If there were a ministerial order to have that capability, that ministerial order would have to be reviewed by the IC and approved, and then, yes...but with consultation. There's consultation built in to require that consultation—with Apple, in this case. If that approval were still done, then there would be JR.

However, you have to layer on top the fact that nobody could access that lawfully without a warrant for interception. Just because the service provider would have the capacity doesn't necessarily mean that law enforcement would then, all of a sudden, have access. In that case, you wouldn't really be instituting a new vulnerability because they already had the capacity.
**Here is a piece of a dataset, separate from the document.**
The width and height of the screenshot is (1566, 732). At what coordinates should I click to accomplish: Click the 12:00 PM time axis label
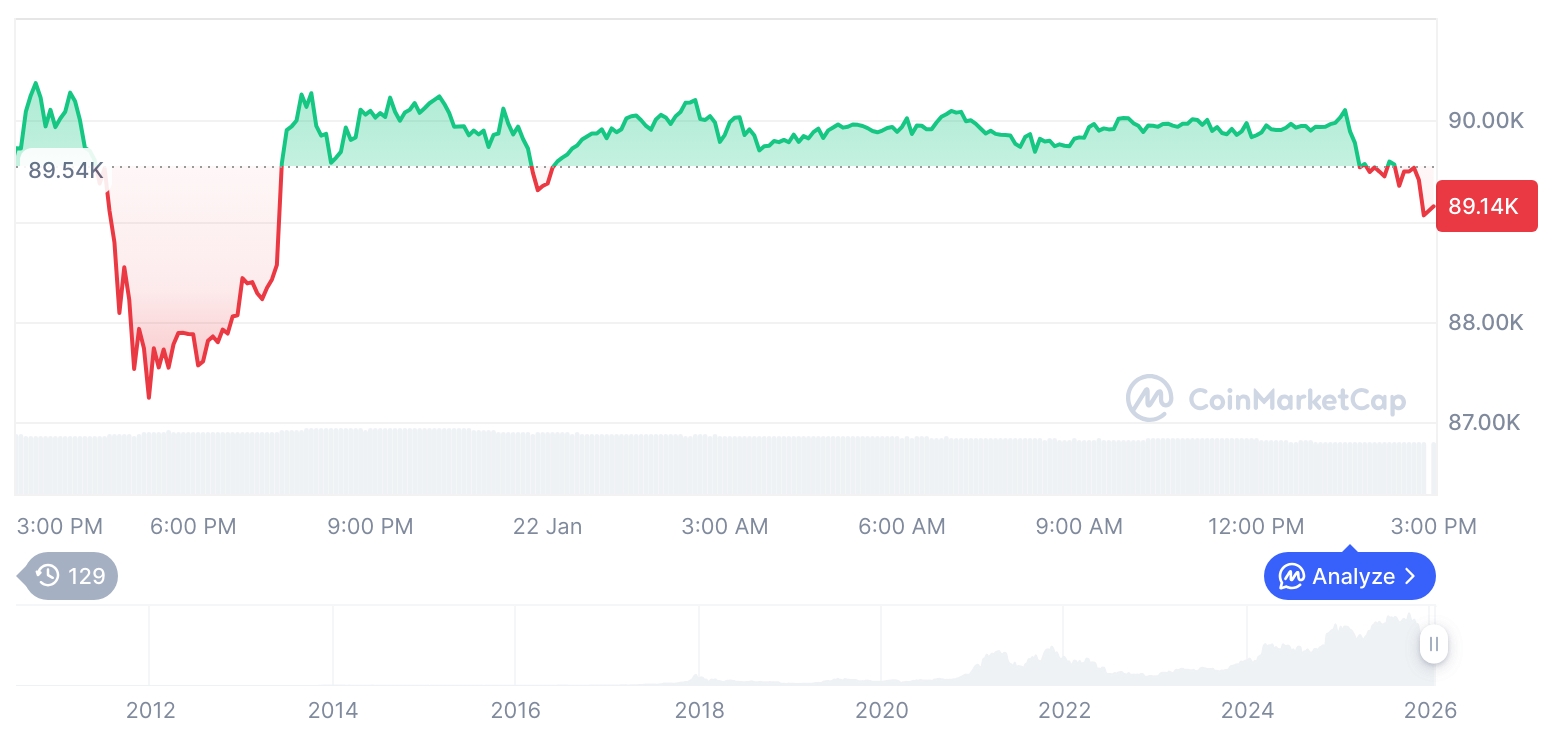pos(1255,526)
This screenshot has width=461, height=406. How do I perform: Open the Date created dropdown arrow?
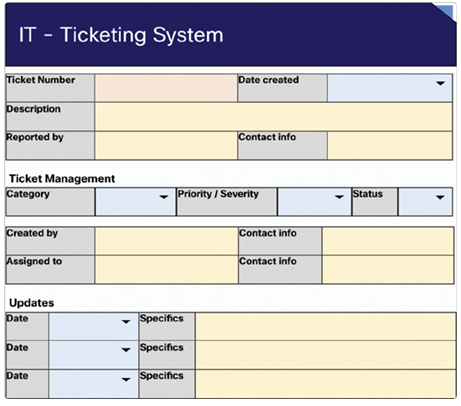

Really, you're just giving law enforcement the capacity to tap into something that already existed, if they had lawful authority.

3:55 p.m.

Conservative

The Vice-Chair Conservative Frank Caputo

Right. I suppose that, in this case, the difference might be that the police could say, “We believe Professor West has committed a criminal offence, and that her use of Siri holds evidence of that. We are going to get a warrant.” They could get that now. The only difference is that, under part 2, there would be a requirement to bring up the capacity to do that or the capability to do that, whereas right now it would just simply exist—if that makes sense.

3:55 p.m.

Associate Professor, As an Individual

Leah West

That's my understanding.

3:55 p.m.

Conservative

The Vice-Chair Conservative Frank Caputo

Okay. Thank you.

My six minutes are up.

Mr. Ramsay, you have the floor for six minutes.